1. Proton Pump Inhibitors (PPIs)
Proton pump inhibitors are commonly prescribed for GERD as they effectively reduce the production of stomach acid. Examples of PPIs include pantoprazole, omeprazole, lansoprazole, and esomeprazole. While PPIs provide significant relief from GERD symptoms, long-term use has been associated with potential side effects. The long-term acid suppression by PPIs can also lead to enteric, respiratory and urinary tract infections. The hypochlorhydria by chronic PPIs use may induce hypergastrinemia, which ultimately mediates the gastric polyps, gastric carcinoids and gastric cancer. The long-term use of PPIs can also lead to a deficiency of vitamins B12, C and minerals like magnesium, iron and calcium. Long-term use can also lead to an increased risk of bone fractures, particularly in older individuals, due to reduced calcium absorption.
2. H2 Blockers
Histamine-2 receptor blockers known as H2 blockers, such as ranitidine and famotidine, work by blocking histamine receptors in the stomach, thereby reducing acid production. They are effective in relieving GERD symptoms. However, like any medication, H2 blockers have potential side effects. Side effects include headache, dizziness, diarrhea, and, in rare cases, confusion or hallucinations, particularly in older individuals or those with kidney problems. It is essential to consult a healthcare professional if any concerning symptoms arise.
Antacids are over-the-counter medications that are probably the most used drug in resolving acid reflux, acidity or other GERD symptoms. Antacids include aluminium hydroxide and calcium carbonate that work by neutralizing stomach acid, providing quick relief from heartburn symptoms. While generally safe for occasional use, long-term or excessive use of antacids can have side effects. These may include constipation or diarrhea, electrolyte imbalances (such as low magnesium or calcium levels), and kidney problems. It is important to follow the recommended dosage and consult a healthcare professional if antacids are required frequently.
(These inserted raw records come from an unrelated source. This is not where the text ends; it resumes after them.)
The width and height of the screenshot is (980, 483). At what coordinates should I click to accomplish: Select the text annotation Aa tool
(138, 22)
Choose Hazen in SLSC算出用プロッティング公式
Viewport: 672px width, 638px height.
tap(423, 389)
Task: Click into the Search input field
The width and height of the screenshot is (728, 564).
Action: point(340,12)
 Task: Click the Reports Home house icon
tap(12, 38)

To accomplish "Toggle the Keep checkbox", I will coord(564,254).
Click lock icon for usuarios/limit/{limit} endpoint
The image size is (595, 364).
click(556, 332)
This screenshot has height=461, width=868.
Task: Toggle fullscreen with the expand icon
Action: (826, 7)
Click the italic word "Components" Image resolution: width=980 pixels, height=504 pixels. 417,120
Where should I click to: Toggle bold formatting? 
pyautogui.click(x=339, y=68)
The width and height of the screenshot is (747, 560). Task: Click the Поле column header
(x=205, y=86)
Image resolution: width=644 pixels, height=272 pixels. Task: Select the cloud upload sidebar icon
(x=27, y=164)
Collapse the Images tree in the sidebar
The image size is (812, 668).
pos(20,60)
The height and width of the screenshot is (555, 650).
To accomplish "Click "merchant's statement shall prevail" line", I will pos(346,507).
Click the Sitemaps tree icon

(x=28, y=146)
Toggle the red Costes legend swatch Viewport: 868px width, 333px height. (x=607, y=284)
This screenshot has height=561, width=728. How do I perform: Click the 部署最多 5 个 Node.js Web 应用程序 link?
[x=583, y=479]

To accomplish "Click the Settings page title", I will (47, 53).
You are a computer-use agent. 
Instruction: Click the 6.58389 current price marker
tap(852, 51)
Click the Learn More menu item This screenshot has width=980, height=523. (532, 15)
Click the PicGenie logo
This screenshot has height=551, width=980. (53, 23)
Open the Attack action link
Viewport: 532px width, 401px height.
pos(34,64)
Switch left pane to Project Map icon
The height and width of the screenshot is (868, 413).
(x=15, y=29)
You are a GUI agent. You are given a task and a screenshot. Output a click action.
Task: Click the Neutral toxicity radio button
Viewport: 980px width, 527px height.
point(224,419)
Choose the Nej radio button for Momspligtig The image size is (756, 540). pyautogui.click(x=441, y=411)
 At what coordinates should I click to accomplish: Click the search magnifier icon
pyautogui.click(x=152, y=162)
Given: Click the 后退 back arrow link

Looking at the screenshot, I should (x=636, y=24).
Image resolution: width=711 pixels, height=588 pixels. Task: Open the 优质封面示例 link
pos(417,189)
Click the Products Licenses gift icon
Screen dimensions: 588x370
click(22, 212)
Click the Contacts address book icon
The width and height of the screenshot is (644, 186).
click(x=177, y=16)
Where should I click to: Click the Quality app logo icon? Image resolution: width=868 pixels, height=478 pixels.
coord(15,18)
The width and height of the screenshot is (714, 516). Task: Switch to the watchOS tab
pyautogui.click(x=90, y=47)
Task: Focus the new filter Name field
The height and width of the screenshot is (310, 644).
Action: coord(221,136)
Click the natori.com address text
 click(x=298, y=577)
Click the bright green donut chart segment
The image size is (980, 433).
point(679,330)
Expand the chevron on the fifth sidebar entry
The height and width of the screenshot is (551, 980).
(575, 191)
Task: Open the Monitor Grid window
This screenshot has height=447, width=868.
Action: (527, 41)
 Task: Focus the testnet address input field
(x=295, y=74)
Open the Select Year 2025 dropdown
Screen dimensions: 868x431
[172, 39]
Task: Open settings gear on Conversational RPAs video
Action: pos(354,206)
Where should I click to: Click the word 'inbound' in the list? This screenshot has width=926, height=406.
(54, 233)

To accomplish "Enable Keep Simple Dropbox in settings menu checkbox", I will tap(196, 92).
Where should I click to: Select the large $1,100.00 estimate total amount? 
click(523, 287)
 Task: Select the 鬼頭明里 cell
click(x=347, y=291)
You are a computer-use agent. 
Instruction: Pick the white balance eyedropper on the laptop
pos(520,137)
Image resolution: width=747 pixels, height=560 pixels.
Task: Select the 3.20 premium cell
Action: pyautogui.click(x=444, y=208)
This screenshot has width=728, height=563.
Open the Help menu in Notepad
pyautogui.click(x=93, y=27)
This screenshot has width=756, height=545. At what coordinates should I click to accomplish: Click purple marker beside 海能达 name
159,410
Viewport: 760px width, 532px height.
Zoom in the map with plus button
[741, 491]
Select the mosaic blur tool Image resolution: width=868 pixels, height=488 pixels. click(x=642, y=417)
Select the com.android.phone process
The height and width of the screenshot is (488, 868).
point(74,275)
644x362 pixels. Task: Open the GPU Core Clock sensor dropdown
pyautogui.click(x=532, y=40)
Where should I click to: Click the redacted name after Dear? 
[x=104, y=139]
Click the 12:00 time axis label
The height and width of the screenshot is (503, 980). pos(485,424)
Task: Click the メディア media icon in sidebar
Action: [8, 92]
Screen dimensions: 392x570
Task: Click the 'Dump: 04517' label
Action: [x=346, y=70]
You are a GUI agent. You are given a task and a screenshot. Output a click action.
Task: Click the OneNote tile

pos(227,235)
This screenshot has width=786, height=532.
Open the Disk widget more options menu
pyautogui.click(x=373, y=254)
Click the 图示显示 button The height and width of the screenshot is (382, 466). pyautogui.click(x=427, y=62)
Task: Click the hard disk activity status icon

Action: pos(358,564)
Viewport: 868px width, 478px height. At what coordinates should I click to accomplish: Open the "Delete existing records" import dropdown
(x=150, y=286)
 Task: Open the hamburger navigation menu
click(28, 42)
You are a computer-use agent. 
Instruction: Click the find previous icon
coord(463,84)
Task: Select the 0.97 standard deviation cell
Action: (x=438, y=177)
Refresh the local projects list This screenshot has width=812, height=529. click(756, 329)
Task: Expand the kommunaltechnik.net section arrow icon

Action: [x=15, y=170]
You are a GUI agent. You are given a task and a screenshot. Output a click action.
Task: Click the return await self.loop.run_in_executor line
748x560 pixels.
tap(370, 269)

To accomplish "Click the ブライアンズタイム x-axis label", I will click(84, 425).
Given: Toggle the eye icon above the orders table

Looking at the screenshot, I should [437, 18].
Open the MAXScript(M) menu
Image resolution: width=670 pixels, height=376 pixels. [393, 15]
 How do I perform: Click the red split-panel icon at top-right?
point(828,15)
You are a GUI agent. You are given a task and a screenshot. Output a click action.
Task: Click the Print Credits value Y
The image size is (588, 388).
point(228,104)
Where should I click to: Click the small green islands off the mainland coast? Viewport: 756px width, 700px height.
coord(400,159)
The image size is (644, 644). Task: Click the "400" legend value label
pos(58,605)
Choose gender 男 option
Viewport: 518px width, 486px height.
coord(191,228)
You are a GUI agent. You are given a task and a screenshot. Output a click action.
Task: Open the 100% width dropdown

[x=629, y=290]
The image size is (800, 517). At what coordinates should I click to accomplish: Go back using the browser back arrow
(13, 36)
Prokinetic medications, such as metoclopramide, enhance the movement of food through the digestive system and reduce acid reflux. They may be prescribed in certain cases of GERD. However, prokinetics can have side effects. Common side effects include fatigue and restlessness. In rare cases, they may cause neurological effects such as involuntary muscle movements. The use of prokinetics requires careful monitoring and discussion with a healthcare professional.
5. Alginate-Based Medications
Alginate-based medications, such as sodium alginate, work by creating a protective barrier in the stomach, reducing acid reflux symptoms. They are generally considered safe and may be used as an alternative or complementary treatment for GERD. However, they are not as widely adopted as the other medications when it comes to treating GERD. While side effects are rare, some individuals may experience minor gastrointestinal issues such as bloating, constipation, or diarrhea. If any concerns arise, it is advisable to consult a healthcare professional.
Frequent heartburn or GERD (occurring more than twice a week) usually responds best to a heartburn medicine such as a proton pump inhibitor taken every day as directed rather than as needed at the onset of heartburn symptoms. However, these medicines are generally prescribed for a certain duration depending on the severity. It may last for 1 week-4 weeks. These medications should not be turned into a long-term habit.
When considering the use of medications for GERD, it is important to weigh the benefits against the potential long-term side effects. Medications should be taken under the guidance of a healthcare professional, and it is essential to discuss any concerns or potential risks. In some cases, lifestyle modifications, such as dietary changes, weight management, and elevating the head of the bed, may alleviate GERD symptoms and reduce the need for long-term medication use.
The ideal resolution to GERD is by making holistic changes in life – dietary changes, exercise, stress management and probiotics if required. This helps in alleviating the long term usage of these medications and also their side effects.
Remember, individual experiences with GERD and its treatment may vary, so it’s crucial to consult a healthcare professional for personalized advice and recommendations.